It was the first big win of LBR Quite Bad’s young career, and it came against a very talented lineup of 3-year-olds. Six of the horses in Friday night’s finals marked a 220 or higher.

“This is the toughest set of small futurity horses I’ve ever seen by a landslide,” Banuelos said.

Banuelos said he was the most impressed by how well LBR Quite Bad handled the pressure in the Super Futurity. The reward was a $60,000 first-place paycheck for winning the class.

“The thought process was to show her to win and to let it hang out there a little bit,” he said.

Big Win For Badboonarising

Owned by Charles Burger, of Chatsworth, Georgia, LBR Quite Bad is from the first crop of National Cutting Horse Association (NCHA) Futurity Open Reserve Champion and freshman sire Badboonarising.

The win appears to be a major milestone for her sire, whose first crop turned 3 this year and are now old enough to compete in Western performance horse futurities. While several Badboonarising foals have made the finals at the season’s early futurities —three made the finals of the Super Futurity — LBR Quite Bad is his first Open futurity champion at a big event. One of the other Badboonarising offspring, Cobra Kaii, finished third in the Super Futurity.

Banuelos also rode Badboonarising, as well as his full sister, All Spice, who was the NCHA Futurity Open Champion and NCHA Open Horse of the Year.

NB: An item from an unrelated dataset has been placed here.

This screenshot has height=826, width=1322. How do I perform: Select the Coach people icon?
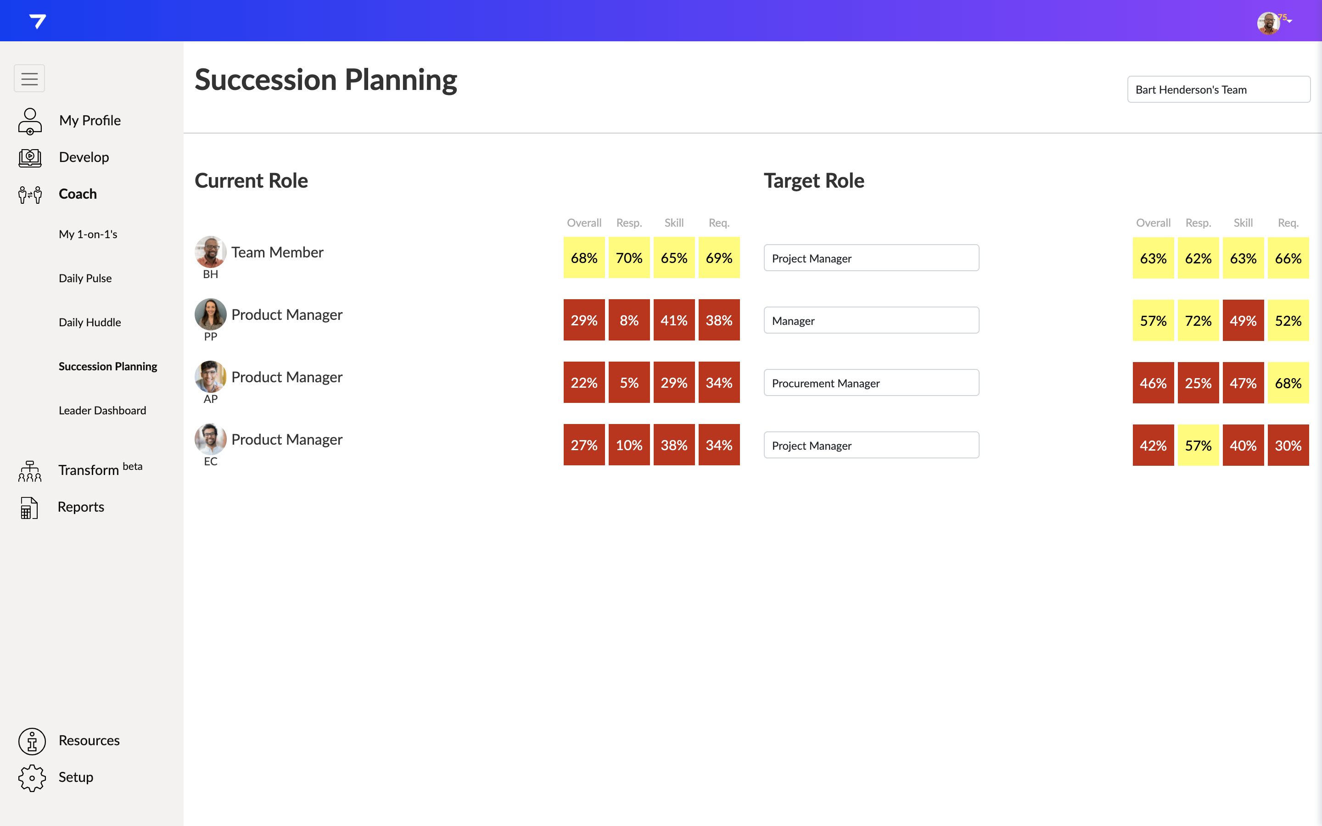pos(29,194)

He has a number of Badboonarisings in training, and said they’re an extremely talented group of horses.

“All of the Badboonarisings so far, my favorite characteristic is how willing to please they are and how strong they are physically,” he said.

LBR Quite Bad is a big, attractive mare, Banuelos said, and has always had a lot of feel and ability combined with a lot of brains.

“She’s extremely cow smart and reads a cow and doesn’t let a fast cow talk her into getting her heart rate higher and making a mistake,” Banuelos explained. “So, she’s beyond her years in how smart she is, and she’s always been like that – from the first day we saddled her, she’s been that way.”

Raising the Bar

In addition to the lucrative purse money, the Super Futurity also featured a big incentive in the name of the stallion Reyzin The Cash. His owner, Iron Rose Ranch, offered an additional $100,000 in incentives to the highest-placing horses whose owners who had 2025 breeding contracts to the stallion. The highest-placing horse who earned the largest piece of the incentive was Cobrai Kaii, owned by SMF Cutting Horses LLC, who earned an additional $50,000 from the incentive. The remaining $50,000 in incentives was paid to five other eligible horses.

Even though Banuelos and LBR Quite Bad weren’t eligible for the incentive, Banuelos said he was grateful to Tom and Lisa Bailey of Iron Rose Ranch for helping the PCCHA provide an opportunity to showcase such talented 3-year-olds at an early futurity.

“That’s a big deal,” he said.

Bottom Side

Bred by Rose Valley Ranch, of Weatherford, Texas, LBR Quite Bad is one of 23 money earners out of the broodmare Quite The Cat (by High Brow Cat). Including her daughter’s Super Futurity earnings, Quite The Cat now has produce earnings to more than $954,000.